It seems like such a glamorous career on the surface, but there's quite a bit of work behind the scenes. While many travel professionals can rack up their air miles, there is an actual business to run and clients to service. Like many other businesses, there are different models that exist and I highly recommend you do your homework before joining a travel agency.
So, what's the actual term for a travel professional? Well, it depends on the agency you work with! Common titles for a travel professional:
You may have heard the phrase "Disney travel agent" before and I'll just be up front to share that's NOT a thing. You do not work for Disney or any other supplier; you are an independent contractor with a travel agency. You would be a travel professional who specializes in Disney destinations. A travel agency should help guide you on knowing the guidelines and what to call yourself.
Remember that not-so-glamorous life I talked about? Here are some of the realities of the business.
Unless you are hired as an employee by a travel agency, you will be an independent contractor (which means you technically operate your own small business with the agency you are contracted with) and what I'll be primarily discussing.

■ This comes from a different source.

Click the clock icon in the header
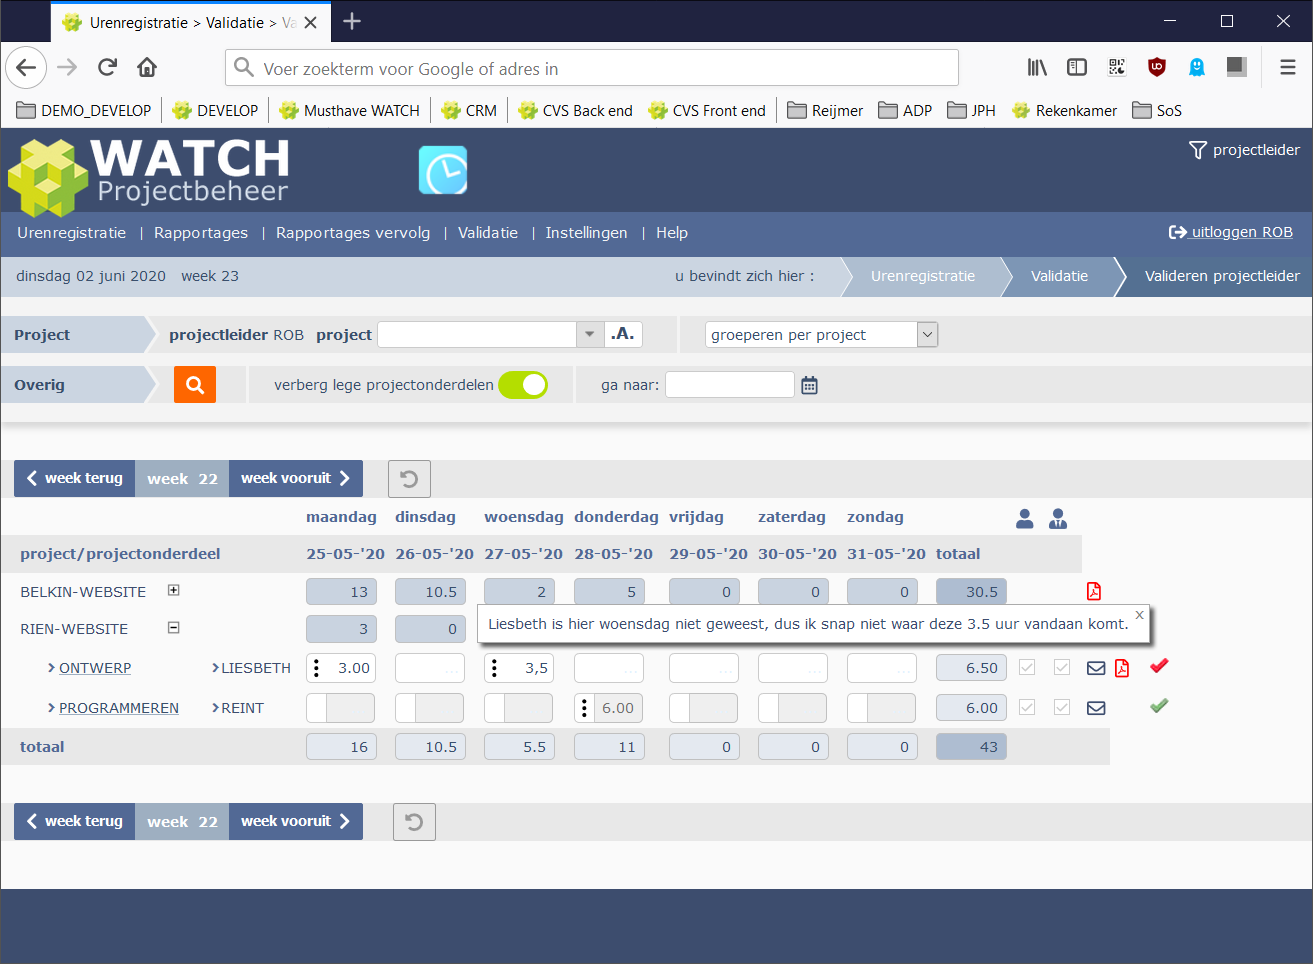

Income tends to be 100% commission-based in many cases and suppliers pay out commission after the client travels. Yes, this means you can work with a client for months, even over a year, before receiving any compensation. And yes, it also means if the client cancels you are out that income and don't get paid at all.
This business can impact how you experience your own vacations in the future. Sometimes it's difficult to take off the TA hat.
You'll need patience. It can take a while to get that first booking as well as feeling like you have regular bookings under foot.
You will have to make an investment of your time, probably more time than you anticipate. In addition to quoting, booking, and servicing clients, you'll also need to spend time on marketing and professional development.
As I mentioned above travel agencies have different business models. Some sell the entire globe for destinations and some sell only certain destinations, which typically offers a higher level of specialization in those destinations. Some agencies charge fees to join or have an annual fee, and some do not. Travel agencies offer various levels of education, support, commission levels, opportunities, and culture. You want to find the right fit for YOU!
If you are interested in pursuing a travel career, I've got some questions to ask a potential travel agency as you look around at your options. Remember, you can interview them for the right fit just as much as they will interview you to make sure you're a right fit for them. It's okay to ask questions!
What type of training do you provide?
What can I expect for support?
Do I have access to leadership for questions, etc?
Do you have Seller of Travel licenses as required by select states, if selling to or in those states?
Does the agency carry Error and Omissions (E&O) insurance and if so, am I covered under that policy?
What is your agency culture like?
What destinations or suppliers may I book?
Do I have to sell specific destinations or can I specialize?
What are the commission levels (or splits)?
How often do you process commission payments out to your agents?
What resources do you have available for your agents?
Do you provide leads?
What other costs might I incur?
I don't share this to completely scare you away from this industry, but I do want to be transparent about what you might be getting into. It's work and your income is impacted by your marketing, your network, and building connections so people trust you to book their vacations. It can be a wildly successful endeavor with fantastic opportunities for professional and personal growth, community, and travel!